Selected text.
########################################
Letters to the Boston editor, March 18, 2011
By BOSTON PHOENIX LETTERS  |  March 17, 2011

dickwolves-shirt_main

Your article "When Dickwolves Attack" (March 4) was great — really well written, and you explain the significance of everything very well. I wasn't much of a Penny Arcade fan, so it was easy for me to forget the vast scope of their influence, for example.

I get really frustrated at the people, even in your story's online comments, who claim that the anti-dickwolves people are missing the point, when they actually are the ones who are missing it. It's not about the original comic, it's about what followed, and especially the creation/support of the "Team Rape" T-shirts.

If this all really is just about the first comic, and if the use of the word "rape" didn't mean anything beyond being something horrible, then why use that word at all? Wouldn't it also be horrible to be beaten to sleep by dickwolves?

Lindsey Dragun
Washington, DC


ILL COMMUNICATION

This whole situation really bothers me. "Rape" is a word loaded with incredible emotional freight. Most people loathe rapists, and to have someone suggest that you are somehow encouraging them is a pretty serious and vile accusation. The idea that Penny Arcade's Mike Krahulik and Jerry Holkins should have just educated themselves on what the term means is disingenuous. Its meaning seems self-evident, and as gamers, Krahulik and Holkins are no strangers to similar accusations (i.e., violence in media causes violence in real life).
########################################
Dataset extract.
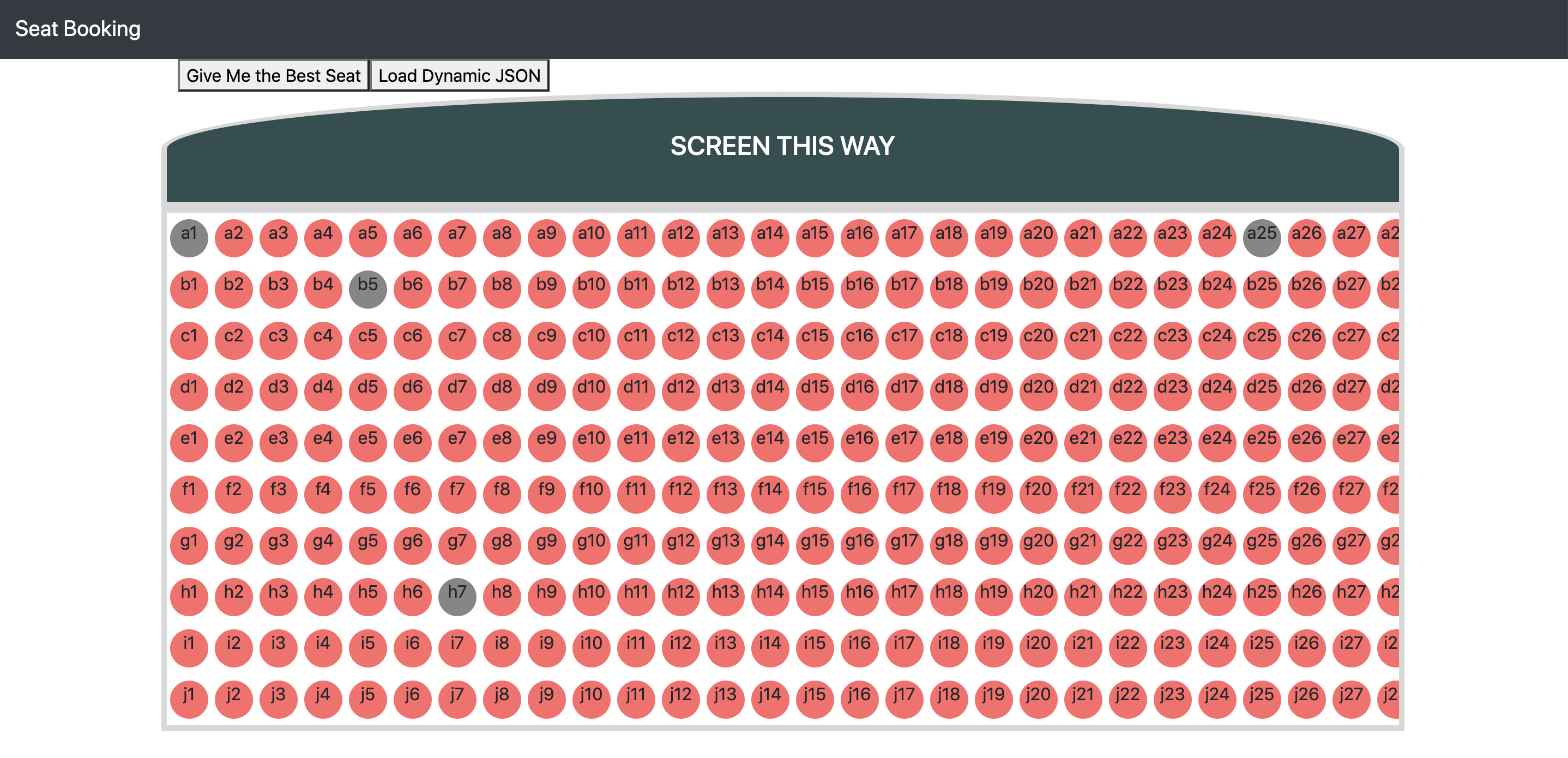Click the SCREEN THIS WAY banner
Viewport: 1568px width, 758px height.
pyautogui.click(x=782, y=147)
########################################
Copy the letters to the editor from "ILL COMMUNICATION" up to and including "in real life).", swapping "emotional freight" for "emotional weight".

ILL COMMUNICATION

This whole situation really bothers me. "Rape" is a word loaded with incredible emotional weight. Most people loathe rapists, and to have someone suggest that you are somehow encouraging them is a pretty serious and vile accusation. The idea that Penny Arcade's Mike Krahulik and Jerry Holkins should have just educated themselves on what the term means is disingenuous. Its meaning seems self-evident, and as gamers, Krahulik and Holkins are no strangers to similar accusations (i.e., violence in media causes violence in real life).